PROBLEM ::
Return every line of the data that contains the string "will".

[Dataset entries]
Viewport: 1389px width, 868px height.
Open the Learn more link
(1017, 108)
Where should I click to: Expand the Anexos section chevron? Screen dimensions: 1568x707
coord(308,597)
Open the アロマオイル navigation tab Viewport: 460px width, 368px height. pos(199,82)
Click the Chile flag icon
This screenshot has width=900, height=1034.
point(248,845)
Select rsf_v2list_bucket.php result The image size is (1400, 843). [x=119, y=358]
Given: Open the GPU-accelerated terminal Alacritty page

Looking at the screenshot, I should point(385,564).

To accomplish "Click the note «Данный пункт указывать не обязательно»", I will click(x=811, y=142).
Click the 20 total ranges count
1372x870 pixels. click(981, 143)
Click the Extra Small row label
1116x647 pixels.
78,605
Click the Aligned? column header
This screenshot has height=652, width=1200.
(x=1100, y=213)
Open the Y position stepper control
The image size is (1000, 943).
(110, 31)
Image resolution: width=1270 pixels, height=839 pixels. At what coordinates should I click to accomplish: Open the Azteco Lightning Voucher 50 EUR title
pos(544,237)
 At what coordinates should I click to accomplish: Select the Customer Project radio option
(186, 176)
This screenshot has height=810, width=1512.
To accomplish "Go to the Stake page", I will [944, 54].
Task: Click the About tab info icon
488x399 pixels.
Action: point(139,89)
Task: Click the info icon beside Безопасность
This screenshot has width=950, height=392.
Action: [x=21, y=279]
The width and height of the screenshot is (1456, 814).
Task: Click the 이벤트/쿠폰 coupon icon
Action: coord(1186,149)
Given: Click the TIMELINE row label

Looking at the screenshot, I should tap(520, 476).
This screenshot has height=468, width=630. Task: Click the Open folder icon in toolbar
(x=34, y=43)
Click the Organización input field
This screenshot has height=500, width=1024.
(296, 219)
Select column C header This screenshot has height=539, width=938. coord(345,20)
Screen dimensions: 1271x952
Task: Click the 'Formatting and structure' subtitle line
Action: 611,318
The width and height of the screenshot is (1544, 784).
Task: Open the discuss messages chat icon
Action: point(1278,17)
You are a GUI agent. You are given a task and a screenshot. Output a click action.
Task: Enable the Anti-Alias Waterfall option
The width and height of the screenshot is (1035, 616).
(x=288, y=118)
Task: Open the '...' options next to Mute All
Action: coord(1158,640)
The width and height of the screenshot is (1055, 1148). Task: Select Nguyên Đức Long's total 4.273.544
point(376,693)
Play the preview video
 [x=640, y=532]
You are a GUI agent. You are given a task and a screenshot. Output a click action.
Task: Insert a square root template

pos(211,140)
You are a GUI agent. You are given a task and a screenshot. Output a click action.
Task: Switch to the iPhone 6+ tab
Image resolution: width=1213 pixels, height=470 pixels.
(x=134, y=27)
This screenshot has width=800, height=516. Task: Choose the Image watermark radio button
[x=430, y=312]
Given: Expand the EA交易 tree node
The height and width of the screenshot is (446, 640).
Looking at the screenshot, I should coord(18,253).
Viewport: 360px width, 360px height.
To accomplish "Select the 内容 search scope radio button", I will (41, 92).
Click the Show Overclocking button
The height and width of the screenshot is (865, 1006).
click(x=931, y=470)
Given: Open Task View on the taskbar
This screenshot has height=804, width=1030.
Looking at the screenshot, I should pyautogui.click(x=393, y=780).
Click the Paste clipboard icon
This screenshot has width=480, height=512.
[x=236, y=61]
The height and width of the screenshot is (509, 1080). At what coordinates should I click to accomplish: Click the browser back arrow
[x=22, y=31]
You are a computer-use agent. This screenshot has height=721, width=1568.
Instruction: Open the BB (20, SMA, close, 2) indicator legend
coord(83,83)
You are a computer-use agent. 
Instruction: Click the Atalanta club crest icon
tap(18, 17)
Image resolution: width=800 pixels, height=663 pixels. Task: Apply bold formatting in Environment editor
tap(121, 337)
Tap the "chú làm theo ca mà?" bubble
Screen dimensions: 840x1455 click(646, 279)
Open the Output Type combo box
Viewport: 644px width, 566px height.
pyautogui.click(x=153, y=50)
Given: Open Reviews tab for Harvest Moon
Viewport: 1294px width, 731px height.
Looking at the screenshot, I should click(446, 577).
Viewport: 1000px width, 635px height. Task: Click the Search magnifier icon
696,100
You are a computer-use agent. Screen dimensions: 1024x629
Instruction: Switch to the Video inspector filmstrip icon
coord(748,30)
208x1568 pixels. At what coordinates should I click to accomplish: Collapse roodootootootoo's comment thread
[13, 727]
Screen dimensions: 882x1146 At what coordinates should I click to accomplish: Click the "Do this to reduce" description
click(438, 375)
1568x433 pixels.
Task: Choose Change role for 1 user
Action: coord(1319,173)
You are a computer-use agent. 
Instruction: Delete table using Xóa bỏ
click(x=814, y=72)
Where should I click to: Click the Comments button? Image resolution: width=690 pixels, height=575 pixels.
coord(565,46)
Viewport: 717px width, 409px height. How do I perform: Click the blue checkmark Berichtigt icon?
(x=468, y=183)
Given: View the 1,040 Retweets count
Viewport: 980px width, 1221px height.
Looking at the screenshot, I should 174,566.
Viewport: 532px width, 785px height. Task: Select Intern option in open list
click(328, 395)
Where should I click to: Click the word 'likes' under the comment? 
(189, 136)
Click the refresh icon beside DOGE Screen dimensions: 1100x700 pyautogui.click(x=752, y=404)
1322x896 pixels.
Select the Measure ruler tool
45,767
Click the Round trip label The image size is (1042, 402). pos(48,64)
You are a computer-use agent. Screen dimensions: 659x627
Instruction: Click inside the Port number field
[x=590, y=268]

RESULT ::
To accomplish "Click the note «Данный пункт указывать не обязательно»", I will click(x=811, y=142).
To accomplish "Go to the Stake page", I will [944, 54].
To accomplish "Select the 内容 search scope radio button", I will (41, 92).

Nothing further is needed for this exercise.